From boom to burst, the AI bubble is only heading in one direction

No one should be surprised that artificial intelligence is following a well-worn and entirely predictable financial arc
  
  

someone using chat gpt on their computer
Where it all began: OpenAI’s ChatGPT launched in November 2022. Photograph: MauriceNorbert/Alamy

“Are we really in an AI bubble,” asked a reader of last month’s column about the apparently unstoppable rise of Nvidia, “and how would we know?” Good question, so I asked an AI about it and was pointed to Investopedia, which is written by humans who know about this stuff. It told me that a bubble goes through five stages – rather as Elisabeth Kübler-Ross said people do with grief. For investment bubbles, the five stages are displacement, boom, euphoria, profit-taking and panic. So let’s see how this maps on to our experience so far with AI.

First, displacement. That’s easy: it was ChatGPT wot dunnit. When it appeared on 30 November 2022, the world went, well, apeshit. So, everybody realised, this was what all the muttering surrounding AI was about! And people were bewitched by the discovery that you could converse with a machine and it would talk (well, write) back to you in coherent sentences. It was like the moment in the spring of 1993 when people saw Mosaic, the first proper web browser, and suddenly the penny dropped: so this was what that “internet” thingy was for. And then Netscape had its initial public offering in August 1995, when the stock went stratospheric and the first internet bubble started to inflate.

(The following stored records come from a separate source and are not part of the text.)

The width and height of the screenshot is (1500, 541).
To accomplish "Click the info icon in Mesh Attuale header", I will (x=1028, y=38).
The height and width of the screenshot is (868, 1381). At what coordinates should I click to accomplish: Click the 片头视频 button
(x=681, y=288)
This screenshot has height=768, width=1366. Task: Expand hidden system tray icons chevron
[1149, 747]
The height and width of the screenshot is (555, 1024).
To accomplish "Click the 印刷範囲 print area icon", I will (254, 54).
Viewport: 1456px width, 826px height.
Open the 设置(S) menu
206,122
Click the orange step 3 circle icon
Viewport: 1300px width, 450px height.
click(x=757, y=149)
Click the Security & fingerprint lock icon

Second stage: boom. The launch of ChatGPT revealed that all the big tech companies had actually been playing with this AI stuff for years but had been too scared to tell the world because of the technology’s intrinsic flakiness. Once OpenAI, ChatGPT’s maker, had let the cat out of the bag, though, fomo (fear of missing out) ruled. And there was alarm because the other companies realised that Microsoft had stolen a march on them by quietly investing in OpenAI and in so doing had gained privileged access to the powerful GPT-4 large multimodal model. Satya Nadella, the Microsoft boss, incautiously let slip that his intention had been to make Google “dance”. If that indeed was his plan, it worked: Google, which had thought of itself as a leader in machine learning, released its Bard chatbot before it was ready and retreated amid hoots of derision.

But the excitement also triggered stirrings in the tech undergrowth and suddenly we saw a mushrooming of startups founded by entrepreneurs who saw the tech companies’ big “foundation” models as platforms on which new things could be built – much as entrepreneurs once saw the web as such a foundational base. These seedlings were funded by venture capitalists in time-honoured fashion, but some of them received large investments from both tech companies and corporations such as Nvidia that were making the hardware on which an AI future can supposedly be built.

The third stage of the cycle – euphoria – is the one we’re now in. Caution has been thrown to the winds and ostensibly rational companies are gambling colossal amounts of money on AI. Sam Altman, the boss of OpenAI, started talking about raising $7tn from Middle Eastern petrostates for a big push that would create AGI (artificial general intelligence). He’s also hedging his bets by teaming up with Microsoft to spend $100bn on building the Stargate supercomputer. All this seems to be based on an article of faith; namely, that all that is needed to create superintelligent machines is (a) infinitely more data and (b) infinitely more computing power. And the strange thing is that at the moment the world seems to be taking these fantasies at face value.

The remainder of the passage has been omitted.